* [Exercise description] Once you reach the line containing "This screenshot has width=362, height=308." in the data below, restate each line word for word up to and including the one containing "Task: Click Show".

<<<<

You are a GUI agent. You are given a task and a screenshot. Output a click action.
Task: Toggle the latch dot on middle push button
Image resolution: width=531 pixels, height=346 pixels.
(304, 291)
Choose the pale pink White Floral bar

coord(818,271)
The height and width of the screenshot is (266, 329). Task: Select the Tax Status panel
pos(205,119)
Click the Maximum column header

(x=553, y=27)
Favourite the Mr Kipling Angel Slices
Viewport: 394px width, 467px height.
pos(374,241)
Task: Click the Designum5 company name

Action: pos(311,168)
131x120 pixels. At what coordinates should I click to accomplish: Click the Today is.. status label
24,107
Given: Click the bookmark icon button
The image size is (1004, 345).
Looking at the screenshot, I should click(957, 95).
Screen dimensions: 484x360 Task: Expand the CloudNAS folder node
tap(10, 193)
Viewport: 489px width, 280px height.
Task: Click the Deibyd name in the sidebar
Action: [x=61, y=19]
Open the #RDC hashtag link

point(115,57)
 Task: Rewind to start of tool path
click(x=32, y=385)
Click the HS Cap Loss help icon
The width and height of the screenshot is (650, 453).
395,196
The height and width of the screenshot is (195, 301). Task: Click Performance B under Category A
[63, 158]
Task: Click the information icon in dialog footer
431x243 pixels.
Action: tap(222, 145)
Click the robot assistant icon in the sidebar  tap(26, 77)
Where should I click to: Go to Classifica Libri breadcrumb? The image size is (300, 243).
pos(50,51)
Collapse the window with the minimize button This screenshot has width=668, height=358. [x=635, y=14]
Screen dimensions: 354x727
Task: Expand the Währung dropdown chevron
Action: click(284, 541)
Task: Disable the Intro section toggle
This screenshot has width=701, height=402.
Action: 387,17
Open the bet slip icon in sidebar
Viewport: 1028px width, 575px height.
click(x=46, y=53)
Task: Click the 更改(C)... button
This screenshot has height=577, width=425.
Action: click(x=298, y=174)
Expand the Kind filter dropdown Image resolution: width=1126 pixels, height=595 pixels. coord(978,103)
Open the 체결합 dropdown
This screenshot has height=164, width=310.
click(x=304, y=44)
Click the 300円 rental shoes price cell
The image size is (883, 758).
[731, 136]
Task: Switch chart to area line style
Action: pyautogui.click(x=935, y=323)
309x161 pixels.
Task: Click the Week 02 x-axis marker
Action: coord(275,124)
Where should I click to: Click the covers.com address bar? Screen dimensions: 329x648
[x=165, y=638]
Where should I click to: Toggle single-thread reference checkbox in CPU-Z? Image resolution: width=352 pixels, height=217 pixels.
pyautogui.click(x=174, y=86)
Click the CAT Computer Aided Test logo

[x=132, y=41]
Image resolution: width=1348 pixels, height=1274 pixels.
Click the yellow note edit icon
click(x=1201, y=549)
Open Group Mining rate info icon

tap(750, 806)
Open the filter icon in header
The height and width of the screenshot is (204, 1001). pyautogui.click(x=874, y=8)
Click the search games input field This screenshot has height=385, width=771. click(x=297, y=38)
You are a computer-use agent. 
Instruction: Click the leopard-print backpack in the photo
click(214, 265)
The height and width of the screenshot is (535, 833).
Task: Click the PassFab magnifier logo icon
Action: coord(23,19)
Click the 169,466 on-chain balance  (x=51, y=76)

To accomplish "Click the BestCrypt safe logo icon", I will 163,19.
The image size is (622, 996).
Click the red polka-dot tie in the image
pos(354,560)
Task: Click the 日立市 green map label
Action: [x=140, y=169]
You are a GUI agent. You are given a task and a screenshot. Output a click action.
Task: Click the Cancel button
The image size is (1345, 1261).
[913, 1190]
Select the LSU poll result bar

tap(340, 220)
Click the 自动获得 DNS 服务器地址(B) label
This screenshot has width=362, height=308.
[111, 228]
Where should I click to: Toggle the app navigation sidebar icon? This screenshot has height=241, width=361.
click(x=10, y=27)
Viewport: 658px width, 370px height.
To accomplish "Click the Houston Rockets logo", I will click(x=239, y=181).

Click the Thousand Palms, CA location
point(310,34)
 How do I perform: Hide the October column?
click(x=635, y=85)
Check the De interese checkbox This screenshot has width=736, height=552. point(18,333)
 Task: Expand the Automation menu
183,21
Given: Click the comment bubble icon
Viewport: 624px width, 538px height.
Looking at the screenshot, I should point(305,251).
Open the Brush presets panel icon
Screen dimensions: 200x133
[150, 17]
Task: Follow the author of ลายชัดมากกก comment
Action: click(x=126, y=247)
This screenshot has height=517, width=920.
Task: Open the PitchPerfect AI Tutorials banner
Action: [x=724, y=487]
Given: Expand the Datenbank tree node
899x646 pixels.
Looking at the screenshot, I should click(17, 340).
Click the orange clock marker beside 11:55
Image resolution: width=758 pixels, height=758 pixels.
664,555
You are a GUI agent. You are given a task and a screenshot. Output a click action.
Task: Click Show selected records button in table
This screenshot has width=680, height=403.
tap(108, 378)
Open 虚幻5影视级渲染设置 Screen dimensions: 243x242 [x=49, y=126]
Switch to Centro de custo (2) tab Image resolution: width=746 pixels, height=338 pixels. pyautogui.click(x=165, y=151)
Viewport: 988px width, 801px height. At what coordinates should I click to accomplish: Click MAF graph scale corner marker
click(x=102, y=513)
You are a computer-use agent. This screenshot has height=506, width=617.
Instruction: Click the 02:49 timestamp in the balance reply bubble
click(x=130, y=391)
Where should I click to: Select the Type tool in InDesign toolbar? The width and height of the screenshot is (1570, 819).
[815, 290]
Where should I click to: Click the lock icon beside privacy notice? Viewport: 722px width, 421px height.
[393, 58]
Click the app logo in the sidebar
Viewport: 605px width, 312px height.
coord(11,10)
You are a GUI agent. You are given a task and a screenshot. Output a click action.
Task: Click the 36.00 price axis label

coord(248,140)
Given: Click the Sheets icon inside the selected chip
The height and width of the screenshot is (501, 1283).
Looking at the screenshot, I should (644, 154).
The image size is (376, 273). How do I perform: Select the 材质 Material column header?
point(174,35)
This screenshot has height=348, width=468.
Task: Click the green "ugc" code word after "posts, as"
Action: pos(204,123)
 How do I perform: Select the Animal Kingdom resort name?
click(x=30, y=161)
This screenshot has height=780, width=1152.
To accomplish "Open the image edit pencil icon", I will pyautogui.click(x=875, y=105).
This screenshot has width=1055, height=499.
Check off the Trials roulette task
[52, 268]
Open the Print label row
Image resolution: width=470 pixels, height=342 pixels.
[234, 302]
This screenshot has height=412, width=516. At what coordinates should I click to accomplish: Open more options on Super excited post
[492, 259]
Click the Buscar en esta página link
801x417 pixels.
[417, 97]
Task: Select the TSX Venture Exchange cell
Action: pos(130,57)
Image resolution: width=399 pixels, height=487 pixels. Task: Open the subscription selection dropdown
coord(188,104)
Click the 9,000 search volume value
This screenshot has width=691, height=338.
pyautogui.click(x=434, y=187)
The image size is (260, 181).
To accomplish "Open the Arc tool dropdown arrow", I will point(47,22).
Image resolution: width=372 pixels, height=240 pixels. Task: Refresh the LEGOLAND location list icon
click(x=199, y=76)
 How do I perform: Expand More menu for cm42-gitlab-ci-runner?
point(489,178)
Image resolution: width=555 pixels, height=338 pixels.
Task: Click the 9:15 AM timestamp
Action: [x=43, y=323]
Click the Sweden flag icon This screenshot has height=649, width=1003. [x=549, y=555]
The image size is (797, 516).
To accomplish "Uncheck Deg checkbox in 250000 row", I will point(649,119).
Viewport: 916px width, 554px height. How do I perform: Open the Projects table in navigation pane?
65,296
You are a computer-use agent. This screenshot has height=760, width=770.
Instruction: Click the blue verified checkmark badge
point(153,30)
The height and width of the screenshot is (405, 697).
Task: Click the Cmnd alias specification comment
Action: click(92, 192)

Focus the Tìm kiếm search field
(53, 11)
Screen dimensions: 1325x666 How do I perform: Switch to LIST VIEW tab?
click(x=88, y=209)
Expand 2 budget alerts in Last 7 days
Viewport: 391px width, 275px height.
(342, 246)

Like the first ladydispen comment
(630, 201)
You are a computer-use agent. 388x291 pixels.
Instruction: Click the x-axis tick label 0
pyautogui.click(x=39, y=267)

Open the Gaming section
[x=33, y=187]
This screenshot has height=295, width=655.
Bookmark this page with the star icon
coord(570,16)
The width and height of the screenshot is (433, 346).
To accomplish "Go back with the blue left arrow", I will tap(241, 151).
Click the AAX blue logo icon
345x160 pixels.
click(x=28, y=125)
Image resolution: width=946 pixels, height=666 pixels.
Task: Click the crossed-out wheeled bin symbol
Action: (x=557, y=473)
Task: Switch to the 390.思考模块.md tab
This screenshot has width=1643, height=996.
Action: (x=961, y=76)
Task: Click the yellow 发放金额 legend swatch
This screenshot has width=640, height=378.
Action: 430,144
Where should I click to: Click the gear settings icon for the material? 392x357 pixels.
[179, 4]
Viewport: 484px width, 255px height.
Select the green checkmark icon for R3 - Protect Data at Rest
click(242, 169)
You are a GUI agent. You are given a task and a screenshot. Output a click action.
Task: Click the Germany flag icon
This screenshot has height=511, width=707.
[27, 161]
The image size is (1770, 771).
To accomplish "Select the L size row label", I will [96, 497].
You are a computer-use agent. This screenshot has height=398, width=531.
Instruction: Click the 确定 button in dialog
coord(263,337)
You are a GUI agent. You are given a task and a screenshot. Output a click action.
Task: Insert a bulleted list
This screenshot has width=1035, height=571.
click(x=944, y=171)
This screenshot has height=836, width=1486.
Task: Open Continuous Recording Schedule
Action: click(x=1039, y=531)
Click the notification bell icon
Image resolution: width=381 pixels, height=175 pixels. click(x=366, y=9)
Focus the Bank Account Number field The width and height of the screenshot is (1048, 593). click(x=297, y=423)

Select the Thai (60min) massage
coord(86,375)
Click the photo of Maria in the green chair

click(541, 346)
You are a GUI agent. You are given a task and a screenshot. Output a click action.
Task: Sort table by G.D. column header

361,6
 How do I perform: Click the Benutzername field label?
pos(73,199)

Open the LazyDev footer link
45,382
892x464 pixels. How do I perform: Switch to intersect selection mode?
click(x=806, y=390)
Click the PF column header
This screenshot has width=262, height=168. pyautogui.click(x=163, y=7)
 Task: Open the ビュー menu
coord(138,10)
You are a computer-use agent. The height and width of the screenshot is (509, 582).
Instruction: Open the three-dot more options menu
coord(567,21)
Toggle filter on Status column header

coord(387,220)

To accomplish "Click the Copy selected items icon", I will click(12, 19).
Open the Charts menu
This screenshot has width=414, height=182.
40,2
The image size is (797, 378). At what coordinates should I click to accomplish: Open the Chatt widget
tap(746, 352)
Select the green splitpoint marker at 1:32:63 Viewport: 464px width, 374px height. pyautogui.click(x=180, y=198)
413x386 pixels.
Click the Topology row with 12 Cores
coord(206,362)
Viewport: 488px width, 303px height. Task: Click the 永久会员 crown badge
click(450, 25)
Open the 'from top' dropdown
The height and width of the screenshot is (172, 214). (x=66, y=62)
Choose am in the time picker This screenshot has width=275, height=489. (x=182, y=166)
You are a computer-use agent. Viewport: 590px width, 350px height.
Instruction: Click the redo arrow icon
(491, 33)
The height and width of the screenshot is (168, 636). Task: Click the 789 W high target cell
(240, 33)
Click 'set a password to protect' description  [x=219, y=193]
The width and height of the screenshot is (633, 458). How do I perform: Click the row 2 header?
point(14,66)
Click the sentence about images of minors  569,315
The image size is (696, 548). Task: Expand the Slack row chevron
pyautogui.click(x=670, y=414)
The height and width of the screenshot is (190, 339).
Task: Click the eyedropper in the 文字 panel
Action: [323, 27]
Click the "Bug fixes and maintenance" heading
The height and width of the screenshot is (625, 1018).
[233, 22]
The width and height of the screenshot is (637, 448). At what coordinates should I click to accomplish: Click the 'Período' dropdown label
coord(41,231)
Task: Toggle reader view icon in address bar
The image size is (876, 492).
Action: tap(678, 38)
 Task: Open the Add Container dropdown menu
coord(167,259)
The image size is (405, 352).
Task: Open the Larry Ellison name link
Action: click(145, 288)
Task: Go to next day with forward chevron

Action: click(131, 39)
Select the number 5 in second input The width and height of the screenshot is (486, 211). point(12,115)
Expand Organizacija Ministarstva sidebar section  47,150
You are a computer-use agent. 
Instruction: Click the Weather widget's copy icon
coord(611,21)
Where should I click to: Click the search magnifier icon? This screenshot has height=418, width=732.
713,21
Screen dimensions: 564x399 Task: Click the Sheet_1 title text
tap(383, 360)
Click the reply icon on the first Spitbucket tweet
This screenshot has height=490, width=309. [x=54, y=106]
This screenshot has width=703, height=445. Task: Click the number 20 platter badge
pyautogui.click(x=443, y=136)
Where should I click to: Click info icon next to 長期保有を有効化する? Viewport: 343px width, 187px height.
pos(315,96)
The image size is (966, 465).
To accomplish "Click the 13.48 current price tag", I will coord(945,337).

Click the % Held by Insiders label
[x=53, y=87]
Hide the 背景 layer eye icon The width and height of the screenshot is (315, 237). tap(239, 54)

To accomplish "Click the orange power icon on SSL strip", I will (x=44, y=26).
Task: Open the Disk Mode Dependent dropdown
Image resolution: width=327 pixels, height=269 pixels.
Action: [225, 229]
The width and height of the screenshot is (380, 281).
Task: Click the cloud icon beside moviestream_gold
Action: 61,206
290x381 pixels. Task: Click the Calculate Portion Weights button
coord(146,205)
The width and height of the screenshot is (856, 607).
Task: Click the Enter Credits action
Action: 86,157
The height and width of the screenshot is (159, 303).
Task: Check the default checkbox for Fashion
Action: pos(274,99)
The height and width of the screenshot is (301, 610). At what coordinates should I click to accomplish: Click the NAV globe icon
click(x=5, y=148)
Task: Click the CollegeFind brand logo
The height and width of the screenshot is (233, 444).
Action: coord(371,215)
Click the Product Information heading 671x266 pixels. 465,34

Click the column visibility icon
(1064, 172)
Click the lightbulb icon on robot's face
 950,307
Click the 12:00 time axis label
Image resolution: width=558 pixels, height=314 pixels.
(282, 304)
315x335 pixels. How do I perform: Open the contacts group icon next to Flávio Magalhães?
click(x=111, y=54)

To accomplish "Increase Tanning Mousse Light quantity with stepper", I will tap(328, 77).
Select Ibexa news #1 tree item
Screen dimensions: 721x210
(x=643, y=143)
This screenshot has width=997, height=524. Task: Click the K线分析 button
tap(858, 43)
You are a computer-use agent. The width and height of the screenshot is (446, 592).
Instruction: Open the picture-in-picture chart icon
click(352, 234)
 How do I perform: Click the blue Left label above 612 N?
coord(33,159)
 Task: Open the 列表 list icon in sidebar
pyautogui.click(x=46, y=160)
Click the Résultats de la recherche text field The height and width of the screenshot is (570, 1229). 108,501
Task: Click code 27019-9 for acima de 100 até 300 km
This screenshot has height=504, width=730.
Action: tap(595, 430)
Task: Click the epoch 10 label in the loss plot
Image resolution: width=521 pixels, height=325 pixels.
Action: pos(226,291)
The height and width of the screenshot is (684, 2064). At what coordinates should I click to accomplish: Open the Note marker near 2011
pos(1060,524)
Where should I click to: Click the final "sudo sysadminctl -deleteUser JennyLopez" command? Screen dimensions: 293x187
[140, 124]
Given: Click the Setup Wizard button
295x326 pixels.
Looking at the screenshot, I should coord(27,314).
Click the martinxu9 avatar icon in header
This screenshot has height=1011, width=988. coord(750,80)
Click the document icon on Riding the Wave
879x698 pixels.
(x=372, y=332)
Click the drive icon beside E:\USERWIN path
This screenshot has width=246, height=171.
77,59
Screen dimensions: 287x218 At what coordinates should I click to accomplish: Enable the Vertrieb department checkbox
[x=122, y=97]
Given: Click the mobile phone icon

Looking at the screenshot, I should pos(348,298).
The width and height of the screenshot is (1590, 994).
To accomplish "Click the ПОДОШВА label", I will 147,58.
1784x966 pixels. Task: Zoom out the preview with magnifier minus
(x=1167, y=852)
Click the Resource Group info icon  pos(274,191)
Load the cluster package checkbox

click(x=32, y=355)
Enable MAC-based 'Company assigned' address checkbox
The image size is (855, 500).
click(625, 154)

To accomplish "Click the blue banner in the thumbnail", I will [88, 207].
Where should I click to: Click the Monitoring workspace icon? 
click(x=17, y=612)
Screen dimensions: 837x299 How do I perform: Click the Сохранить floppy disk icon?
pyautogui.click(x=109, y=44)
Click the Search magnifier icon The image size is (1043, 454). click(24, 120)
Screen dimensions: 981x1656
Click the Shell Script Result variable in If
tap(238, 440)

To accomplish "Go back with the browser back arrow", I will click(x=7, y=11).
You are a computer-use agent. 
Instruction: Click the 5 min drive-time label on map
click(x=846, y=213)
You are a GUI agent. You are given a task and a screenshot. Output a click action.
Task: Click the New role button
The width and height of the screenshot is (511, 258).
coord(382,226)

>>>>

* [Answer to the exercise]
This screenshot has width=362, height=308.
[111, 228]
Where should I click to: Toggle the app navigation sidebar icon? This screenshot has height=241, width=361.
click(x=10, y=27)
Viewport: 658px width, 370px height.
To accomplish "Click the Houston Rockets logo", I will click(x=239, y=181).

Click the Thousand Palms, CA location
point(310,34)
 How do I perform: Hide the October column?
click(x=635, y=85)
Check the De interese checkbox This screenshot has width=736, height=552. point(18,333)
 Task: Expand the Automation menu
183,21
Given: Click the comment bubble icon
Viewport: 624px width, 538px height.
Looking at the screenshot, I should point(305,251).
Open the Brush presets panel icon
Screen dimensions: 200x133
[150, 17]
Task: Follow the author of ลายชัดมากกก comment
Action: click(x=126, y=247)
This screenshot has height=517, width=920.
Task: Open the PitchPerfect AI Tutorials banner
Action: [x=724, y=487]
Given: Expand the Datenbank tree node
899x646 pixels.
Looking at the screenshot, I should click(17, 340).
Click the orange clock marker beside 11:55
Image resolution: width=758 pixels, height=758 pixels.
664,555
You are a GUI agent. You are given a task and a screenshot. Output a click action.
Task: Click Show selected records button in table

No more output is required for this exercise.